Task statement => Your answer should hold exactly the lines from the one with "179-02-18 (14, 302)" through the last line of the material below, nothing before and nothing extra.

Study material =>

========================

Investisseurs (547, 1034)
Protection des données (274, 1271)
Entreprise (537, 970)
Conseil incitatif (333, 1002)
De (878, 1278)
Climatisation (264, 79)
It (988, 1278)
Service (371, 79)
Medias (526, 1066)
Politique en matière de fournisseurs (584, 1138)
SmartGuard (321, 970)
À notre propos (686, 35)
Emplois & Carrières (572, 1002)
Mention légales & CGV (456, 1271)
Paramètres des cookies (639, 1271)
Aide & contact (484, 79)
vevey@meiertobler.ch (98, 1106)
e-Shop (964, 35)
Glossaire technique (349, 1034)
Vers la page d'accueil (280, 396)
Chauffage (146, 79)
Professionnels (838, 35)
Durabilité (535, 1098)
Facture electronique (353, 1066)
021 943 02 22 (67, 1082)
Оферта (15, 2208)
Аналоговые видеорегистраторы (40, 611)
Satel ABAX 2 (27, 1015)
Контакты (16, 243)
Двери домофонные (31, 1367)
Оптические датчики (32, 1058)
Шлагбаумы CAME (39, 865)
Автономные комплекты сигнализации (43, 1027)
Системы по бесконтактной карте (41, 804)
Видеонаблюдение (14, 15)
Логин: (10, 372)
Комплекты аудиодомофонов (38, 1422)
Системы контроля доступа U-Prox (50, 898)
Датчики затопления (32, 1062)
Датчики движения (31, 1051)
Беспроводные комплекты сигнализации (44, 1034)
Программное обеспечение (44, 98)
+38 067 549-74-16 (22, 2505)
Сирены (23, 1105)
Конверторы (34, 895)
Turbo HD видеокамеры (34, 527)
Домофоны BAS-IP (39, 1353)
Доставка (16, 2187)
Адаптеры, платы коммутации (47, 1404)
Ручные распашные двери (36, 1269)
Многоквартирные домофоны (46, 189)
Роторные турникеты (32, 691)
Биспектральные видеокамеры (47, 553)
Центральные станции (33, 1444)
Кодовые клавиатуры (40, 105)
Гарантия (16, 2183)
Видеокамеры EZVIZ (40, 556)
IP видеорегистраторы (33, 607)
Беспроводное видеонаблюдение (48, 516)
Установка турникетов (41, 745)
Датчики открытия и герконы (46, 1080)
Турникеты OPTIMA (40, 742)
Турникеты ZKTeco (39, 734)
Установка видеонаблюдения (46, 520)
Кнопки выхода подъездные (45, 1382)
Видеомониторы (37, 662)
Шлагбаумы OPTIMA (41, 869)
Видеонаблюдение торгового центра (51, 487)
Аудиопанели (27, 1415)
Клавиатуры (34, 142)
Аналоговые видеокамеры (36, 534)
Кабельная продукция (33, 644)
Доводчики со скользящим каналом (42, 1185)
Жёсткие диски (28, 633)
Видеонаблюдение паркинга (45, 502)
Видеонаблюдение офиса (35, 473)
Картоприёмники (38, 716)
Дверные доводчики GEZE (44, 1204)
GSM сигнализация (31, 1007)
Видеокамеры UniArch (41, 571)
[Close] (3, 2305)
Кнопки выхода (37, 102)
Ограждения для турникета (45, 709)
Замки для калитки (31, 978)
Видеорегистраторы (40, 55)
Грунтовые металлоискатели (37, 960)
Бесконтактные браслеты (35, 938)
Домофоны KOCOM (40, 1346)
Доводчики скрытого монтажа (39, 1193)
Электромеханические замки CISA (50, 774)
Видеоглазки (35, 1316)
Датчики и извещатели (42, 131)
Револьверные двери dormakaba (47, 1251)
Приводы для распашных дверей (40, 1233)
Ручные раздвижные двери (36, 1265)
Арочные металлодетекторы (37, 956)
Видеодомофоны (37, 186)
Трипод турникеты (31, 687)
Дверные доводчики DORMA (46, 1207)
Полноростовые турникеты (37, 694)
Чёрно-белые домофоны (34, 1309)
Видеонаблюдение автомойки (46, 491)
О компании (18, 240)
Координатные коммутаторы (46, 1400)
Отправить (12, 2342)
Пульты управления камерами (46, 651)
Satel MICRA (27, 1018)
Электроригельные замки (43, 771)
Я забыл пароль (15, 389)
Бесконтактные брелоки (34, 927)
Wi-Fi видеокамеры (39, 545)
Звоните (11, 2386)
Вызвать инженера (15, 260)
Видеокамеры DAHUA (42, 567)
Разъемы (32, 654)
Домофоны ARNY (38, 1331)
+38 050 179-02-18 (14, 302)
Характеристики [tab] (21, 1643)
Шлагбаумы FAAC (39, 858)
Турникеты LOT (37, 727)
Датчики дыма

========================

Response =>
+38 050 179-02-18 (14, 302)
Характеристики [tab] (21, 1643)
Шлагбаумы FAAC (39, 858)
Турникеты LOT (37, 727)
Датчики дыма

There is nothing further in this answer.